[Collection entries]
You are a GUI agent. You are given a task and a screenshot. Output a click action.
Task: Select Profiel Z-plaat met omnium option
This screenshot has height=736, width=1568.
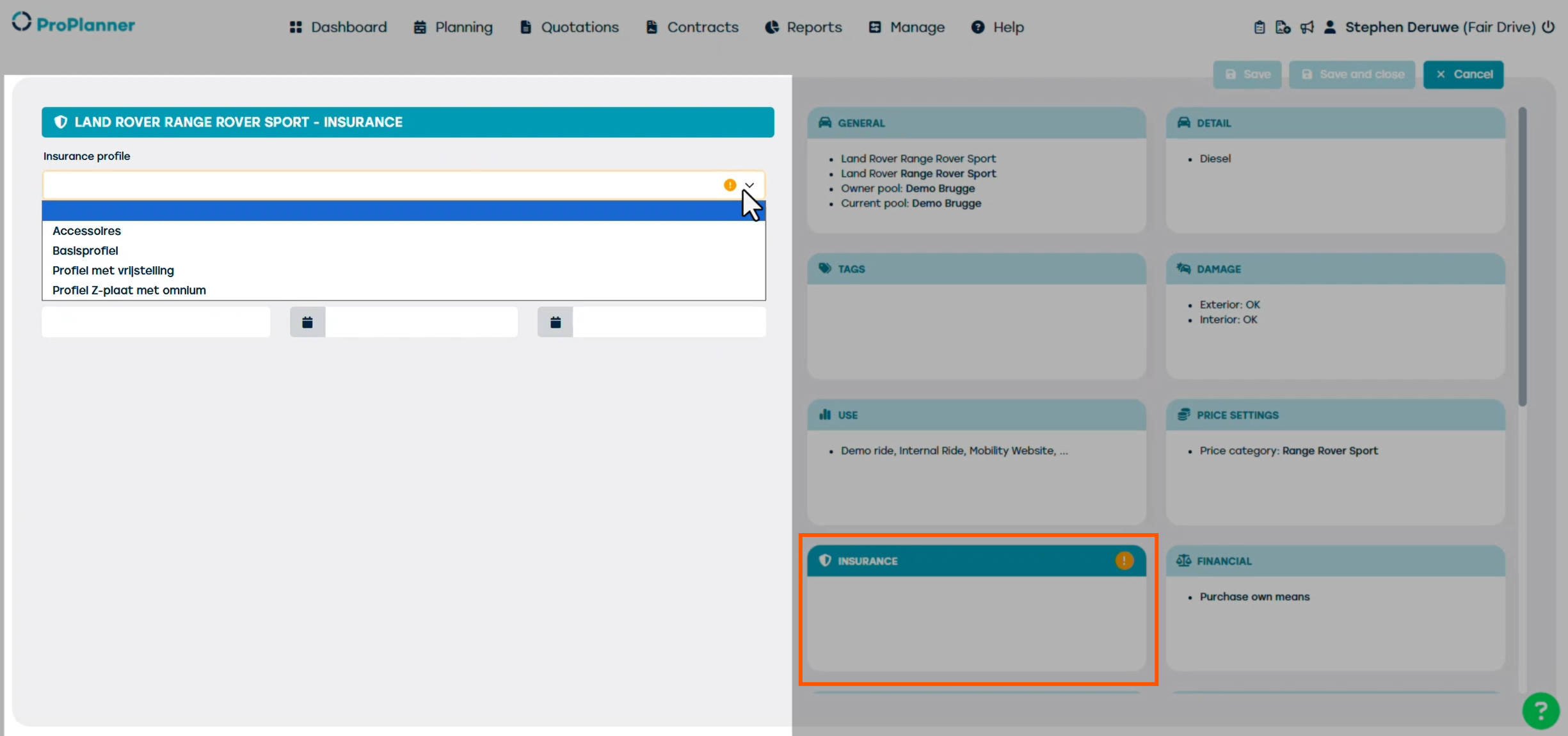pyautogui.click(x=129, y=291)
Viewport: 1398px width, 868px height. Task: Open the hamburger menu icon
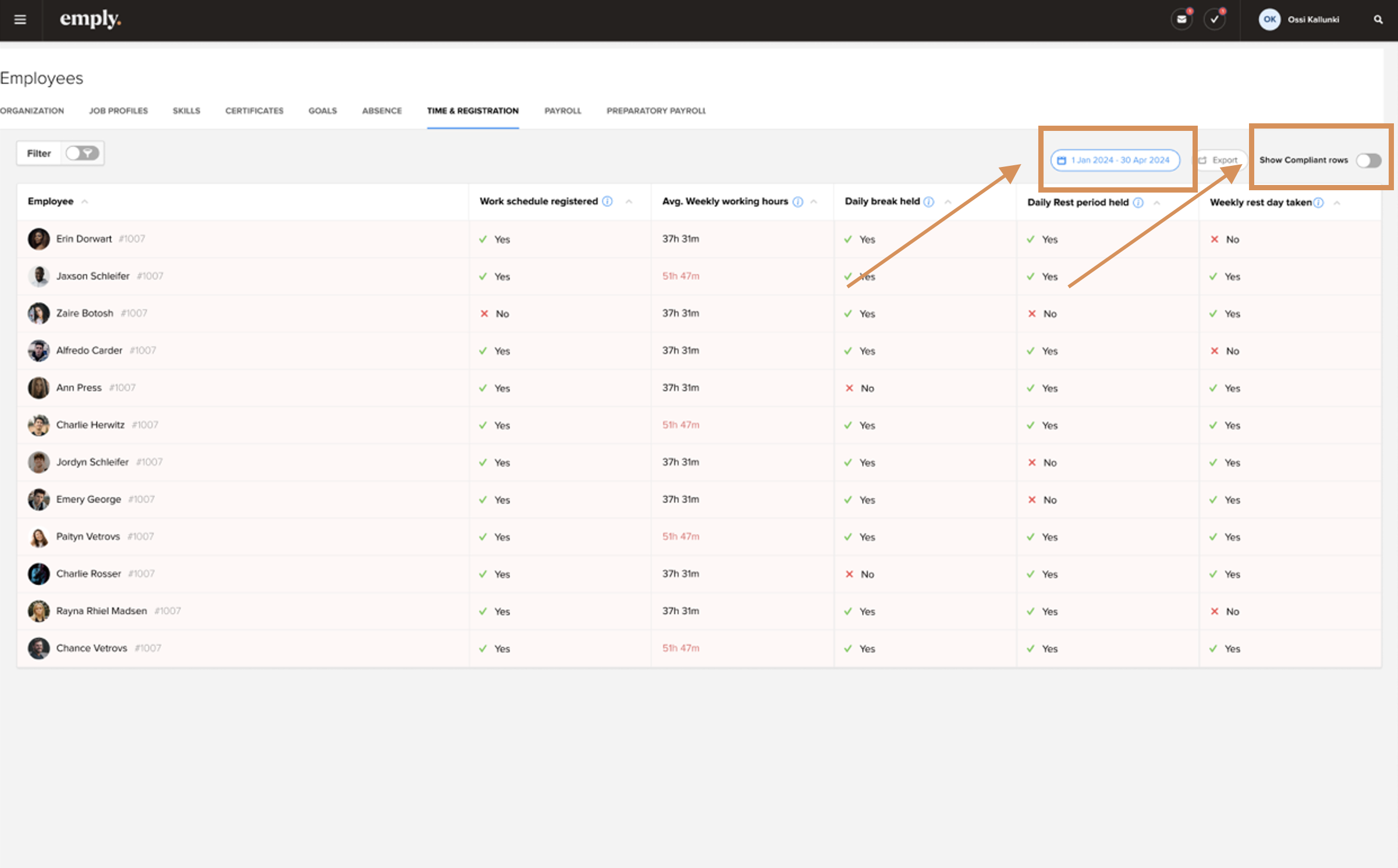(x=20, y=20)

● **What is being asked**: Extract only the lines from the line containing "Viewport: 1398px width, 868px" through the final line of the records; keep both ends and drop every picture.

● **Expected answer**:
Viewport: 1398px width, 868px height. Task: Open the hamburger menu icon
(x=20, y=20)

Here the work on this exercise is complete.